Creo que todos conocemos a personas que utilizan las redes sociales como (casi) único elemento de socialización. Al menos, últimamente da esa impresión. Aunque las redes tengan ese «apellido» (sociales), deberíamos ser plenamente conscientes de lo que representan. Que sí, que son útiles, que sí, que acercan a lejanos y aproximan a desconocidos para lo bueno… y también para lo malo.
Que quede claro que yo también exploro y dedico un tiempo a las redes. También quedo atrapado durante un tiempo en sus encantos. Pero, en cuanto escucho una melodía peligrosamente armónica y seductora, intento vencer inmediatamente el hechizo. Y, desde luego, jamás se me ocurre lanzarme por la borda para entregarme a lo desconocido, por muy atractivo que pudiera parecerme.

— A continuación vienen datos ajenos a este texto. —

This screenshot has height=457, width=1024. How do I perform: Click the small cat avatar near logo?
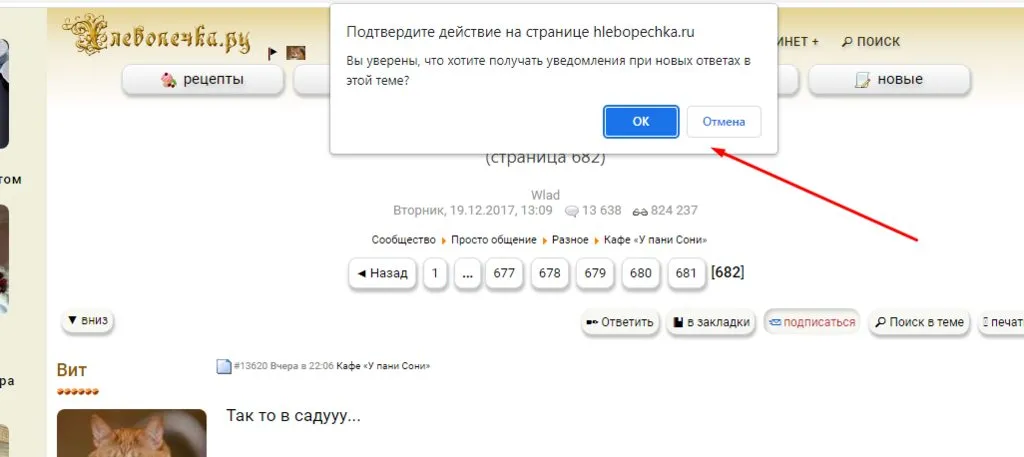[296, 53]
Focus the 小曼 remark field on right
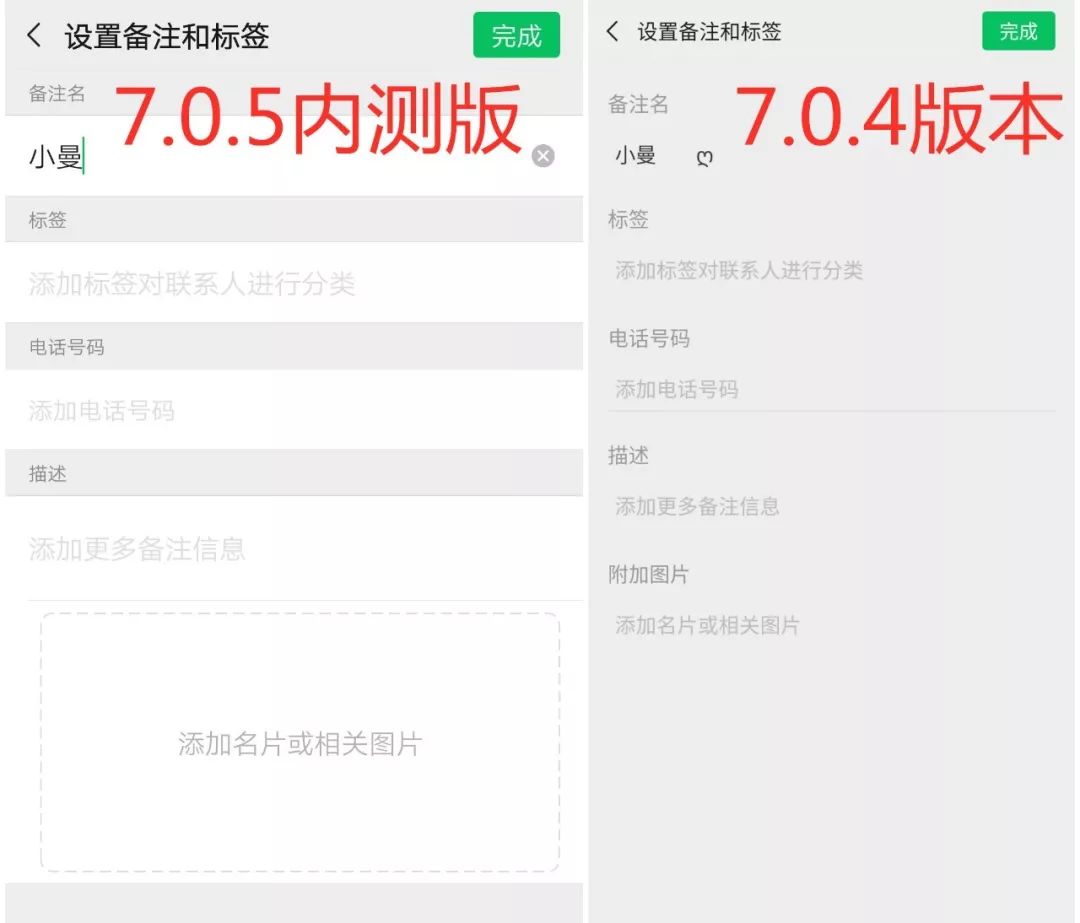Viewport: 1080px width, 923px height. pyautogui.click(x=831, y=156)
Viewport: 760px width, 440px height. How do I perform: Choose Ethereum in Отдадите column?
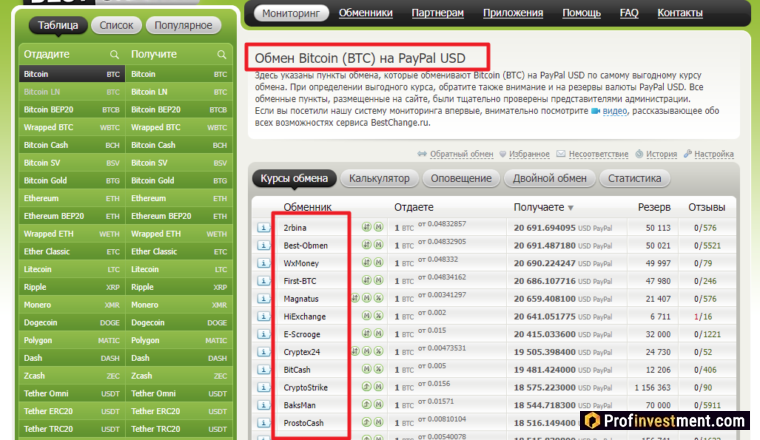pyautogui.click(x=72, y=198)
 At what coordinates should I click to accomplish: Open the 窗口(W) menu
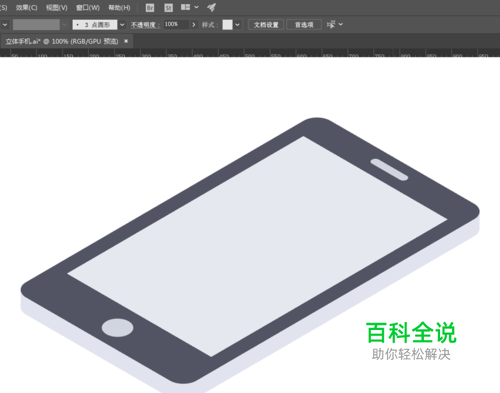(88, 7)
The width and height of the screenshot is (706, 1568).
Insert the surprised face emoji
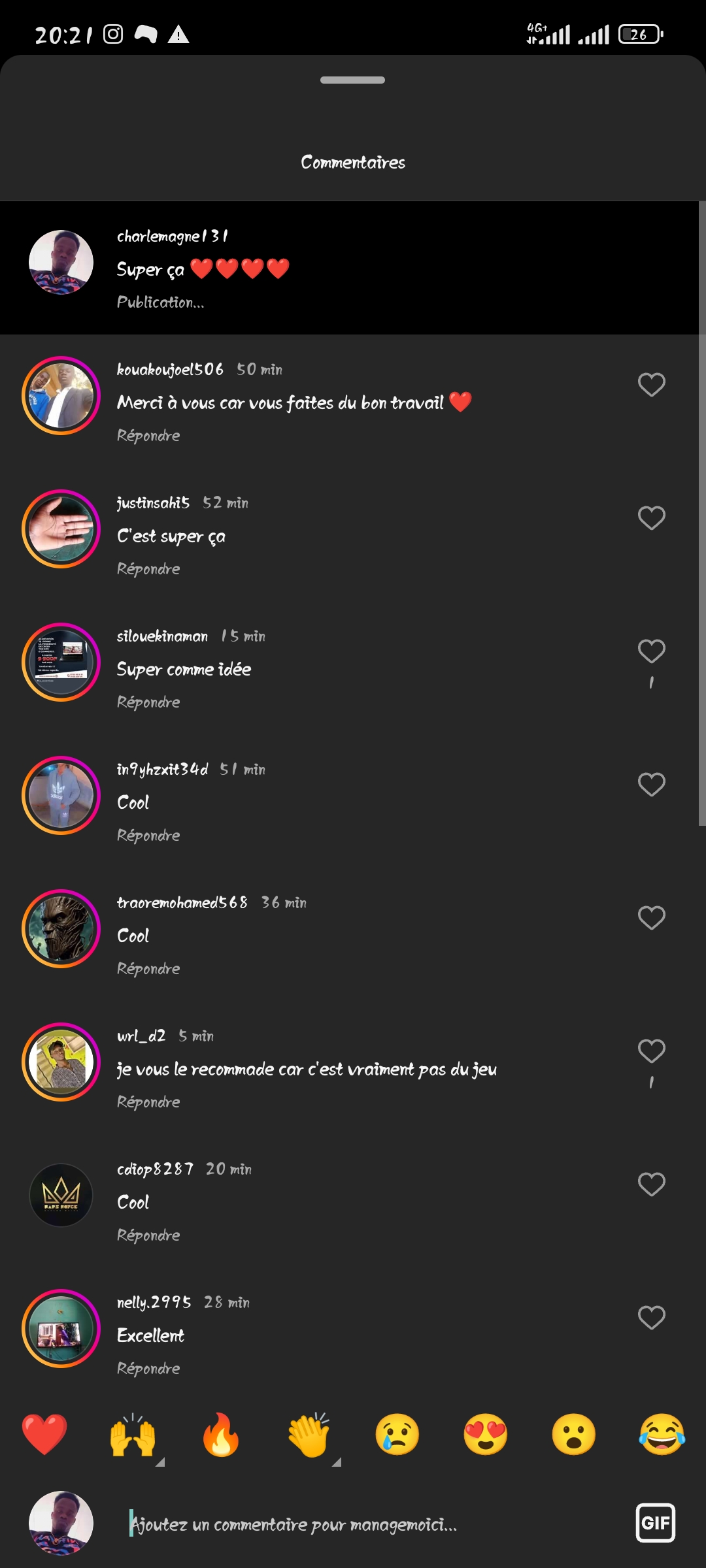coord(574,1435)
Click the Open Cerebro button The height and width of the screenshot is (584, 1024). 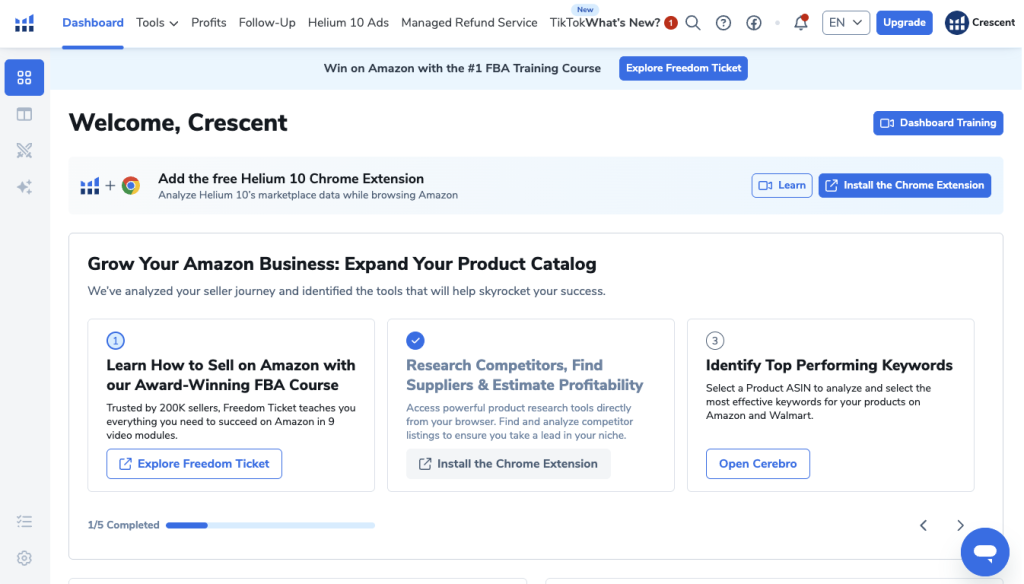[x=758, y=464]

Me sorprende y me inquieta esa dependencia de las redes, ese decantarse únicamente por una opción que, tomada de forma exclusiva, es (creo) destructiva y decadente. Y cuando no me sorprende y me inquieta, a veces lo que siento es pena por ese lanzamiento de un mensaje en una botella para que alguien se sienta rescatado del naufragio de su vida con un «me gusta», un retuiteo o una mención; lástima por ese conocimiento lateral con apariencia de profundo.
¿Por qué no nos dedicamos a vivir, a respirar el aire puro del campo o el impuro de las ciudades y no solo el aire conducido a través del cable de fibra óptica o las redes inalámbrica? Al menos, como en la película de Spielberg, desconectad los martes y los jueves.